» **Data lines**

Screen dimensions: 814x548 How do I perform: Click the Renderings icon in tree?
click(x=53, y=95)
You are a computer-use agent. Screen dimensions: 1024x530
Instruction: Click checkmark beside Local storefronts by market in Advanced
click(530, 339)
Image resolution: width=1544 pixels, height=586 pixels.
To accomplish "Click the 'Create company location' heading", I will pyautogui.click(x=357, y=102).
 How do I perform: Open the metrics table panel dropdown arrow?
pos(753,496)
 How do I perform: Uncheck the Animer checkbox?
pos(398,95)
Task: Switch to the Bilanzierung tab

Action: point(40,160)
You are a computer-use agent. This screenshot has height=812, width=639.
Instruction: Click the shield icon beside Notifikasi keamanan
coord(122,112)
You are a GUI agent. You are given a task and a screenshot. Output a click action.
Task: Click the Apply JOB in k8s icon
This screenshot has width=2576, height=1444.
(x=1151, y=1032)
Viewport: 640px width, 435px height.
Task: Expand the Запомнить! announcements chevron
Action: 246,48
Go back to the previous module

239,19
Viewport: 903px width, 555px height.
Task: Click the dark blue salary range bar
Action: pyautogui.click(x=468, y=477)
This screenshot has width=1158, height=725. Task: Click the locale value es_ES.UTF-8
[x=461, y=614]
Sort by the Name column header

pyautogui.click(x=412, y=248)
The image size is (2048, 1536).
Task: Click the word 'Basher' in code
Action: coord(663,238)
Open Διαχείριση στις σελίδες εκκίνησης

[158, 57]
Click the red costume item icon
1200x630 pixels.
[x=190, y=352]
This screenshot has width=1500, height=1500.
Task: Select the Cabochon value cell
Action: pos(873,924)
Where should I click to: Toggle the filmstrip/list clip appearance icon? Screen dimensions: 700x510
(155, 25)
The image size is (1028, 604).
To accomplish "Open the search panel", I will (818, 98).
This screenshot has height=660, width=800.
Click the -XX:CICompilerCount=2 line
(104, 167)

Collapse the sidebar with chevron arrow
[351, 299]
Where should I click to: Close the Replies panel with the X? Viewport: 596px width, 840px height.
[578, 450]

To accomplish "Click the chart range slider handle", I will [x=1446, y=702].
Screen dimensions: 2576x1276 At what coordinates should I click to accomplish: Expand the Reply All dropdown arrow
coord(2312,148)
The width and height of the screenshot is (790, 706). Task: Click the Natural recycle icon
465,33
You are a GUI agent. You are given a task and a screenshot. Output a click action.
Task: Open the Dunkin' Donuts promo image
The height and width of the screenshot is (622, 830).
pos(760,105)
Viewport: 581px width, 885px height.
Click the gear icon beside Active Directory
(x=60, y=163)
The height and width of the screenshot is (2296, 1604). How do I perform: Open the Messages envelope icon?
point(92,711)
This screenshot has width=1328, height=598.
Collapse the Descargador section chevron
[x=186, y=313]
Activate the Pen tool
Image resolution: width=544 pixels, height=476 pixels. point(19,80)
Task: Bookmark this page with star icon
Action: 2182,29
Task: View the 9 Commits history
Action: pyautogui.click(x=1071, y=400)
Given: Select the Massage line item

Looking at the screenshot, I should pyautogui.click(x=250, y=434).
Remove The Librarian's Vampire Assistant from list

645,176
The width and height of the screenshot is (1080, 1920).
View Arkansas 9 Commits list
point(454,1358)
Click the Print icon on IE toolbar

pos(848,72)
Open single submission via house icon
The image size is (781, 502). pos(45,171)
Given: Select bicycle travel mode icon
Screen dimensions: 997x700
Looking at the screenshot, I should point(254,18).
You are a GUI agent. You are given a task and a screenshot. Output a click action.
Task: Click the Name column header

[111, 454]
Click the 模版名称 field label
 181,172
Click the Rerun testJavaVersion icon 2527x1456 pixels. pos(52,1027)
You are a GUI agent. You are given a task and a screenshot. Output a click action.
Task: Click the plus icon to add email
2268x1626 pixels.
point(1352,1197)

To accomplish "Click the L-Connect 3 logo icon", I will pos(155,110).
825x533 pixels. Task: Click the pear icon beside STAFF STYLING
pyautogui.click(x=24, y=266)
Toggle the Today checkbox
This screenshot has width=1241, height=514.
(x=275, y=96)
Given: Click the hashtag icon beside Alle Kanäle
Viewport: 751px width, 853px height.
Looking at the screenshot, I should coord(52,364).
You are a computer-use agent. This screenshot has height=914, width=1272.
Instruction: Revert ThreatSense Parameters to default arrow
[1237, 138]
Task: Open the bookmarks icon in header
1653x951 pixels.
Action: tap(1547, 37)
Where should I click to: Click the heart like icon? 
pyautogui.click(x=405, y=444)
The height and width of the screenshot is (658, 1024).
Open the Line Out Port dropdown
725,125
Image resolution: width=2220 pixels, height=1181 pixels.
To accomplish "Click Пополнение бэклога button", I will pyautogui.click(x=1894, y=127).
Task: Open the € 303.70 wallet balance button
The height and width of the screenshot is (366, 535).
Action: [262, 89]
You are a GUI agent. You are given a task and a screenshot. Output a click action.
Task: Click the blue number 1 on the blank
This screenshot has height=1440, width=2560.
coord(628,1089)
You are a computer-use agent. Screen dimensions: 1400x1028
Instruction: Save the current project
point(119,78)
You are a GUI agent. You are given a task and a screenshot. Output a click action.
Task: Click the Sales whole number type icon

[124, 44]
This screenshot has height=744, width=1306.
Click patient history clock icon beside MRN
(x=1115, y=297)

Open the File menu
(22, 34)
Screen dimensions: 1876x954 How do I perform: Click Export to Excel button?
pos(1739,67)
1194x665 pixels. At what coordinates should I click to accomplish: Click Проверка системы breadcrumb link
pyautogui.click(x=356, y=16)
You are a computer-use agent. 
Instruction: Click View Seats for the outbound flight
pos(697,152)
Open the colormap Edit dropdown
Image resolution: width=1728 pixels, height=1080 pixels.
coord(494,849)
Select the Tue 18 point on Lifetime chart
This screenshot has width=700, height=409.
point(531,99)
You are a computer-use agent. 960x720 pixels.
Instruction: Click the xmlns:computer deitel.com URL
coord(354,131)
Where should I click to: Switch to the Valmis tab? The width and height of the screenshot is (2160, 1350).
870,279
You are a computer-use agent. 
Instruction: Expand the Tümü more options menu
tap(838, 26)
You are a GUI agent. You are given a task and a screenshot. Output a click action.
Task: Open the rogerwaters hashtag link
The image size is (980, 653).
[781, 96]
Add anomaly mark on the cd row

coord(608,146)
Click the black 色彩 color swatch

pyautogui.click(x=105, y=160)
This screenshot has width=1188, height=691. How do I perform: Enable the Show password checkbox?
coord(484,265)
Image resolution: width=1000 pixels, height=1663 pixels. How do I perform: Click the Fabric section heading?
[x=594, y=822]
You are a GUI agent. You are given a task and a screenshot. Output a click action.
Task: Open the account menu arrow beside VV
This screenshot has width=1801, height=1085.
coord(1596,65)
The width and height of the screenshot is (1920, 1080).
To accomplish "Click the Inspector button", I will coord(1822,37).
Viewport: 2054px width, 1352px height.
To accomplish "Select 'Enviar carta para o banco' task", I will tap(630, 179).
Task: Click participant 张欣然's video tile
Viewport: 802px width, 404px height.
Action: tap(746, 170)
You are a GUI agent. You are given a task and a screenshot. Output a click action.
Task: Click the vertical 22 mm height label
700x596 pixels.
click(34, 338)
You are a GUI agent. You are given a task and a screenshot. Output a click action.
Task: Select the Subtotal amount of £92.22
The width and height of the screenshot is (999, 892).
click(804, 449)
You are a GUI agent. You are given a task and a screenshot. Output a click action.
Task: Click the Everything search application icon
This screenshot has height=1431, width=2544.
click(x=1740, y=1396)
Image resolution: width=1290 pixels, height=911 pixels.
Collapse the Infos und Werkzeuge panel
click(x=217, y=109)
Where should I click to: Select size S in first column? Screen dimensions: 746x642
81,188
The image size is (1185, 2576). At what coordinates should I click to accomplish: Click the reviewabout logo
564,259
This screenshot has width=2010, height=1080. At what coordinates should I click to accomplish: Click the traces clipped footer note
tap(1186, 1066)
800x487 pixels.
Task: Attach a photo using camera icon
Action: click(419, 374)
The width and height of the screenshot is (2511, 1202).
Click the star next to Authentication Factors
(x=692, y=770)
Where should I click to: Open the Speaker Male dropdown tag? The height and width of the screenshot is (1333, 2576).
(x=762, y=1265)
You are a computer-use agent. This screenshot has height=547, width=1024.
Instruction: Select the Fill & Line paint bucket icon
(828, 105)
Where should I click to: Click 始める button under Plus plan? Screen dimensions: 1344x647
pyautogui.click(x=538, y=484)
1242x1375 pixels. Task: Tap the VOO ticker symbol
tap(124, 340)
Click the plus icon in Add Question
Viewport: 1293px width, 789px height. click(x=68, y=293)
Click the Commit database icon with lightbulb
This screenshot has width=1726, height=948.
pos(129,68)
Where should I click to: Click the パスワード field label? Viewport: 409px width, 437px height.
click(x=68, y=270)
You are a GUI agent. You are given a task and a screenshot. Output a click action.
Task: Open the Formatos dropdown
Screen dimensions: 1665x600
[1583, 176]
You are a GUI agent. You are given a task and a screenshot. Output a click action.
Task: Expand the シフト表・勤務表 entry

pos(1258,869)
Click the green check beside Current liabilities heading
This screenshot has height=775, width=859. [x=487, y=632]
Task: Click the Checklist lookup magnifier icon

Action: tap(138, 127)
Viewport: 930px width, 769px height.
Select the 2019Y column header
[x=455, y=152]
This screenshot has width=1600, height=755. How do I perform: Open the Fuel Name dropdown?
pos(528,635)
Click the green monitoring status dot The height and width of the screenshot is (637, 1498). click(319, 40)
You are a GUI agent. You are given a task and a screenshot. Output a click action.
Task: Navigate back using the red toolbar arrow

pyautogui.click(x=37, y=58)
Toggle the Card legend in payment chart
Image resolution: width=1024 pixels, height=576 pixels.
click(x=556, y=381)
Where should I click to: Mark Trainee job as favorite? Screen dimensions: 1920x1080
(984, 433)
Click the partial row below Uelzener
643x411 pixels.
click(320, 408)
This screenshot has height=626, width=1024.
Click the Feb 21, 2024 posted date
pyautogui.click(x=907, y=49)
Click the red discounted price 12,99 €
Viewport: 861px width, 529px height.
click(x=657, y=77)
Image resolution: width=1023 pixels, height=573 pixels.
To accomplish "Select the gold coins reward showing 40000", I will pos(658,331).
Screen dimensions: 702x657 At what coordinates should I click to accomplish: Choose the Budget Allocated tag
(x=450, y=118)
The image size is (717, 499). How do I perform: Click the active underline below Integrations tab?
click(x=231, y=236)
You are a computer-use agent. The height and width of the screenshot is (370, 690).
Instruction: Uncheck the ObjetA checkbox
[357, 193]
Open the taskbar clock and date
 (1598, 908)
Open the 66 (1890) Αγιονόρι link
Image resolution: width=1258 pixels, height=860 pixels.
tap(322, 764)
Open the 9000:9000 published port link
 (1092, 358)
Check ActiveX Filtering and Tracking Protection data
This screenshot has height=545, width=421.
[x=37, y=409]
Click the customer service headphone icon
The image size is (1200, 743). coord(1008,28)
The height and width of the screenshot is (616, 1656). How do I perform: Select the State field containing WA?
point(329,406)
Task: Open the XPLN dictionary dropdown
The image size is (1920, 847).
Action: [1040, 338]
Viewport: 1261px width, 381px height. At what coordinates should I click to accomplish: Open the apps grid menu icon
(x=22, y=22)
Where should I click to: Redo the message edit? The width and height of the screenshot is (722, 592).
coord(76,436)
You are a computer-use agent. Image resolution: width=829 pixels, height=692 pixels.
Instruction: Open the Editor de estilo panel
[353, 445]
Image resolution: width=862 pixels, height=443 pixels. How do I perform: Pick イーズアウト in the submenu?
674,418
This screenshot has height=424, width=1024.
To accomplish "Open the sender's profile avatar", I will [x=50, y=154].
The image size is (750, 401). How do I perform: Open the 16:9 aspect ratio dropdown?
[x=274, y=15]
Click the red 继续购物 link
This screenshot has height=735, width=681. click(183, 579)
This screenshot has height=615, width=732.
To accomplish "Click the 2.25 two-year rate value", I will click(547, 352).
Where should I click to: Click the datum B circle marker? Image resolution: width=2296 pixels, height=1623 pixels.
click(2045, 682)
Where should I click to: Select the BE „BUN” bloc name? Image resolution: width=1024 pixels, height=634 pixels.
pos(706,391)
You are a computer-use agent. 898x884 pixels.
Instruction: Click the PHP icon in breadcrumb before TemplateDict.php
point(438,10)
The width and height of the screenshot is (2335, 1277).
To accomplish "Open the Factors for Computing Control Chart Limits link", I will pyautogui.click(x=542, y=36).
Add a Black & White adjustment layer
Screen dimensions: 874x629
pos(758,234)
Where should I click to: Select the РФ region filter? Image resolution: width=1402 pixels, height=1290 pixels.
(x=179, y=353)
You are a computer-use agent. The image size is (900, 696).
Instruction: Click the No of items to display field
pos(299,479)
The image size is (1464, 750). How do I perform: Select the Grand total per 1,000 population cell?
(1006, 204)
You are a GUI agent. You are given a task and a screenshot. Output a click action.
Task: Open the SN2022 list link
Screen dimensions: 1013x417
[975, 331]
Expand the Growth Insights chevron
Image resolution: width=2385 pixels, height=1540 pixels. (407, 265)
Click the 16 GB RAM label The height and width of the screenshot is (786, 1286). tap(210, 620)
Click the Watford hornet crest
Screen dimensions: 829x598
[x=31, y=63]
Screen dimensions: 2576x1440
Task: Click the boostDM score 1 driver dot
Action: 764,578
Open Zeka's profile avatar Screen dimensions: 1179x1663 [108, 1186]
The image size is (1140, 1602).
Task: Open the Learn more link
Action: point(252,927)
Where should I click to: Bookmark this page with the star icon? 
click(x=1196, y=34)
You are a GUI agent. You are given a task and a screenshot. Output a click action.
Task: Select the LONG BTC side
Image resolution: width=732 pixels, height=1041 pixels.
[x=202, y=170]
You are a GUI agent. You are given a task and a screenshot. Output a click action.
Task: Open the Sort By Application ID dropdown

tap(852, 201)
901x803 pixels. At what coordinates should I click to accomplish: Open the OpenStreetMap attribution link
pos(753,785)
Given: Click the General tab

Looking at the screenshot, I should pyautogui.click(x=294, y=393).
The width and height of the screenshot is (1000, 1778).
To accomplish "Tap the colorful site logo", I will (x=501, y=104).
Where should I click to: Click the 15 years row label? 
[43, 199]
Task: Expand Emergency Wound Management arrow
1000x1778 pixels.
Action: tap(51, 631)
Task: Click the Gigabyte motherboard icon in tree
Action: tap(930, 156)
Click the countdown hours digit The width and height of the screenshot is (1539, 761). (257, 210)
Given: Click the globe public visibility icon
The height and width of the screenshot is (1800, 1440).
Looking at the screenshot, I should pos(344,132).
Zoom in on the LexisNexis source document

» **Written instruction**
Render everything from the line containing "Where should I click to: Close" down to the line containing "The image size is (781, 502). pos(45,171)", both included, as a JSON list of strings with one string per line and blank lines left out.

» **Output below**
[
  "Where should I click to: Close the Replies panel with the X? Viewport: 596px width, 840px height.",
  "[578, 450]",
  "To accomplish \"Click the chart range slider handle\", I will [x=1446, y=702].",
  "Screen dimensions: 2576x1276 At what coordinates should I click to accomplish: Expand the Reply All dropdown arrow",
  "coord(2312,148)",
  "The width and height of the screenshot is (790, 706). Task: Click the Natural recycle icon",
  "465,33",
  "You are a GUI agent. You are given a task and a screenshot. Output a click action.",
  "Task: Open the Dunkin' Donuts promo image",
  "The height and width of the screenshot is (622, 830).",
  "pos(760,105)",
  "Viewport: 581px width, 885px height.",
  "Click the gear icon beside Active Directory",
  "(x=60, y=163)",
  "The height and width of the screenshot is (2296, 1604). How do I perform: Open the Messages envelope icon?",
  "point(92,711)",
  "This screenshot has width=1328, height=598.",
  "Collapse the Descargador section chevron",
  "[x=186, y=313]",
  "Activate the Pen tool",
  "Image resolution: width=544 pixels, height=476 pixels. point(19,80)",
  "Task: Bookmark this page with star icon",
  "Action: 2182,29",
  "Task: View the 9 Commits history",
  "Action: pyautogui.click(x=1071, y=400)",
  "Given: Select the Massage line item",
  "Looking at the screenshot, I should pyautogui.click(x=250, y=434).",
  "Remove The Librarian's Vampire Assistant from list",
  "645,176",
  "The width and height of the screenshot is (1080, 1920).",
  "View Arkansas 9 Commits list",
  "point(454,1358)",
  "Click the Print icon on IE toolbar",
  "pos(848,72)",
  "Open single submission via house icon",
  "The image size is (781, 502). pos(45,171)"
]